What is being asked:
Copy out the passage of the legal opinion letter below, starting at the words "It is understood" and stopping after the words "free writing prospectuses.", word for word.

Extract to read:
We are members of the Bar of the State of Wisconsin, and we have not considered, and do not express any opinion as to, the laws of any jurisdiction other than the Wisconsin Business Corporation Law as in effect on the date hereof and we do not express any opinion as to the effect of any other laws on the opinion stated herein. Without limiting the generality of the foregoing limitations (and without expanding in any way any of the opinions that are set forth in this letter), we express no opinion regarding the legality, validity, binding effect or enforceability of the Guarantees, any of the other Securities or any other agreement or document.

It is understood that the opinions set forth below are to be used only in connection with the offer, issuance and sale of the Securities while the Registration Statement is in effect. The Registration Statement provides that the Securities may be offered in amounts, at prices and on terms to be set forth in one or more prospectus supplements or free writing prospectuses.

This opinion letter is being delivered in accordance with the requirements of Item 601(b)(5) of Regulation S-K promulgated under the Act.

Given records:
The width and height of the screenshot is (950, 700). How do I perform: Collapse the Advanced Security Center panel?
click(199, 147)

--

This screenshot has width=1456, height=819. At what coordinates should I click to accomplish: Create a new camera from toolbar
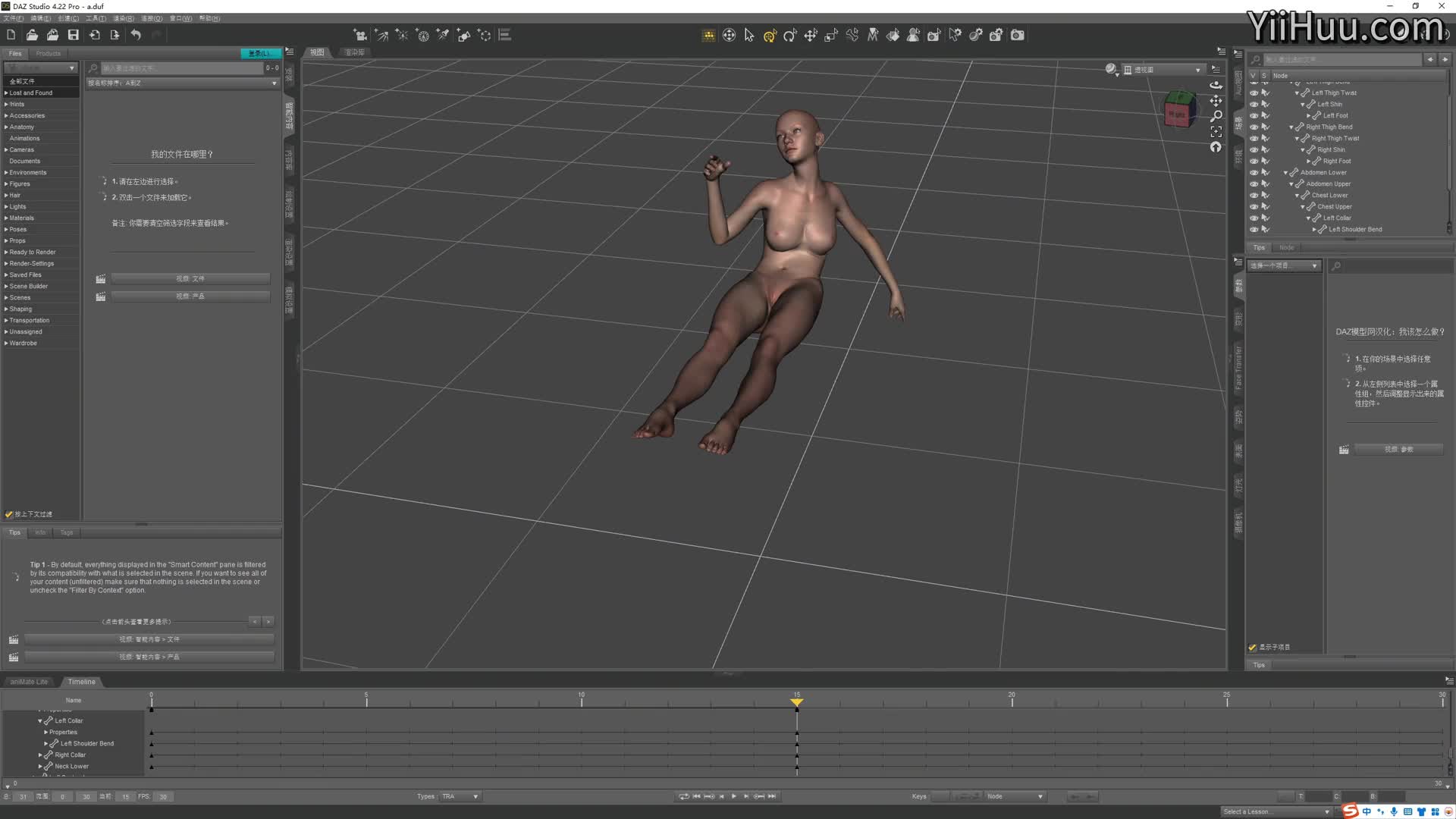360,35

...

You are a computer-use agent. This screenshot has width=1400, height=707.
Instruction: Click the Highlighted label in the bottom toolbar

Solved problem:
It is understood that the opinions set forth below are to be used only in connection with the offer, issuance and sale of the Securities while the Registration Statement is in effect. The Registration Statement provides that the Securities may be offered in amounts, at prices and on terms to be set forth in one or more prospectus supplements or free writing prospectuses.